Orioles enter MLB draft with focus on building depth while keeping options open with 11th overall pick

The Orioles have the 11th overall pick in the first round of Monday’s MLB draft, their highest selection since taking Kevin Gausman fourth overall in 2012. But, as always, creating a strong draft class goes far beyond the first few rounds, and that might be even more important this year because of the pending overhaul the Orioles face.

On the eve of the draft’s first two rounds, which begin Monday at 7 p.m., scouting director Gary Rajsich said the Orioles will take the best player available when their first selection arrives in a draft he said is deep on pitching but could place a premium on impact position players because there’s a shortage of them, meaning the top non-pitchers might come off the board early.


“We’ve been holed up upstairs, [had] some interesting discussion,” Rajsich said. “Seems like the news every day of the picks in front of us keep changing. Just trying to keep as many options open as possible. … We feel good about what’s going to happen in the first five. We’re more concerned about what happens in the five right before us because we’re looking at the same players, basically. It happens if you’re picking five, 10, 11, 25. You’re most concerned about the teams around you, and what they’re going to do.”

In breakout outfield prospect Ryan McKenna, selected by the Orioles in the fourth round of the 2015 draft, the club has a player whose emergence could mean their run of futility with high school outfielders in the draft comes to an end.

Asked whether the Orioles would place a premium on position players because of the lack of depth there, Rajsich said “not necessarily. We’re still looking for the best player, so position player, pitcher. … There are some things like that. Where we’re picking this year, it isn’t quite as relevant. … Those position players have to be the right ones. I’ll leave it at that.”

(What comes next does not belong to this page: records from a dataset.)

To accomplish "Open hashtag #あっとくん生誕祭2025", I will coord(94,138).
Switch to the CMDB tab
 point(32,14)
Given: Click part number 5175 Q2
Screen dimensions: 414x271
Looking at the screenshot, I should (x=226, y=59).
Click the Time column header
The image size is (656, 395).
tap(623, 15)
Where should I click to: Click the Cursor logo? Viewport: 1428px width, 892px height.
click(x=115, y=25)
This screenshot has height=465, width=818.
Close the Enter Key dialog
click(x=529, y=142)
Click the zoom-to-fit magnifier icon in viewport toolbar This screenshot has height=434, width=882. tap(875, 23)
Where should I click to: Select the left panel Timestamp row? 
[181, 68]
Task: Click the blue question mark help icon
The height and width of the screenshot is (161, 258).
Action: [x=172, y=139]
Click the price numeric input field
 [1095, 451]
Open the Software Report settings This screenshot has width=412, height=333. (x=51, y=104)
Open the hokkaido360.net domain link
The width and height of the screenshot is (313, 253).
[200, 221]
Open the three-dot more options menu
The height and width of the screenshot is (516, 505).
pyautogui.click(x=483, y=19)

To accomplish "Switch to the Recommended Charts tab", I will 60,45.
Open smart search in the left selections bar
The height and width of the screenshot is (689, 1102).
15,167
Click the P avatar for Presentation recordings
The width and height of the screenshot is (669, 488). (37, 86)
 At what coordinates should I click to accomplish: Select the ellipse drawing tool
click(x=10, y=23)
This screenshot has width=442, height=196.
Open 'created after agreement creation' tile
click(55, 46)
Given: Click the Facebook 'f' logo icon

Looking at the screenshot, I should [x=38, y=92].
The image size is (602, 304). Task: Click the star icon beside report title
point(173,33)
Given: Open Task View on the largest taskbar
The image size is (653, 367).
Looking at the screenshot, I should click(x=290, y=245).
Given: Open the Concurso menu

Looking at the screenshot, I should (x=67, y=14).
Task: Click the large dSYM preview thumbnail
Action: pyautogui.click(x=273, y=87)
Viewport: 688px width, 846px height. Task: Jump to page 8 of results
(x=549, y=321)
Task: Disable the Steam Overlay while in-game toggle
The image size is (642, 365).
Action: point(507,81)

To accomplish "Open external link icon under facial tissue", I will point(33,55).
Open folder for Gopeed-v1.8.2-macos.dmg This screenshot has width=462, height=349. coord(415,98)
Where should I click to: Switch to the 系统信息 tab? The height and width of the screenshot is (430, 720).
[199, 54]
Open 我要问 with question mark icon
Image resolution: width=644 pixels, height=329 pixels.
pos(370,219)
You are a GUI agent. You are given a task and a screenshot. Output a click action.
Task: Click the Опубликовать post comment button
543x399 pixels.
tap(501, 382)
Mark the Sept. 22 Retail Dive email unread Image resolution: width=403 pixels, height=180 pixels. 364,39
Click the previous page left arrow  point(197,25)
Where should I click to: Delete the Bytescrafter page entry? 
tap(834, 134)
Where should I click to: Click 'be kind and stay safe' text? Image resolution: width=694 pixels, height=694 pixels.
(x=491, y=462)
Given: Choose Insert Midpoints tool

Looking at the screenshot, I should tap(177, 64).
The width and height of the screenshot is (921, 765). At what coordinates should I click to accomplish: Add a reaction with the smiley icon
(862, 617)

Since taking Manny Machado third overall in 2010, the Orioles have selected pitchers with their first pick in five of the past six years in which they’ve had a first-round pick — they didn’t have a first- or second-rounder in 2014 because of the qualifying offer signings of Ubaldo Jiménez and Nelson Cruz — most recently taking Georgia high school left-hander DL Hall last year with the 21st overall selection.

The latest mock drafts have linked the Orioles to Tennessee high school left-hander Ryan Weathers, who was just named the Gatorade National High School Player of the Year and is the son of former major league pitcher David Weathers, should he fall to No. 11, though a shakeup within the first 10 picks could change the Orioles’ trajectory. The Orioles have also been connected to California high school right-hander Cole Winn.

The Orioles have four selections in the first 115 picks. After No. 11, they have a competitive balance pick at No. 37, as well as third- and fourth-round selections at No. 87 and 115, respectively. The Orioles forfeited their second-round pick to sign right-hander Alex Cobb, a qualifying offer free agent.

And given that the Orioles’ roster could change dramatically before the end of the season with so many pending free agents, making quality picks will be important as the rounds get deeper to add to the pool of players who could help replenish the major league roster sooner than later, Rajsich said.

“Absolutely,” Rajsich said. “We’re looking for value for our dollar that we spent. We’re aware of the fact that we need players out here because we’re going to lose a chunk of our roster pretty soon, so we’re aware of that, too.”

In recent years, Rajsich said his scouting staff did a good job of finding future major leaguers in the top-10 rounds, pointing to selections such as Trey Mancini out of Notre Dame in the eighth round in 2013 and rookie right-hander David Hess in the fifth round out of Tennessee Tech in 2014, when the Orioles didn’t have a first- or second-rounder.

Because of the lack of early picks that year, they “took more shots,” Rajsich said, in 2014. Some have seemingly panned out — like taking left-hander Tanner Scott out of a Texas community college in the sixth round — and others haven’t, like their fourth-round selection of former Notre Dame pitcher Pat Connaughton, who has decided to pursue an NBA career instead of play baseball.

“There’s a lot of pressure on every draft,” Rajsich said. “They only come once a year. With our limited international involvement, there’s more pressure on us already, so we feel a need to get it right every year. I’m proud of my staff because they’ve done a good job in the ‘A’ rounds. …You feel a little more comfortable about their ability doing that, and we’re going to try and do that again, but it’s more important when you don’t have those guys at the top.

“We were going for upside [then] because we didn’t have that at the top, but now we’ve got a couple of guys at the top. We can look for value [later on]. That’s how we’re approaching it.”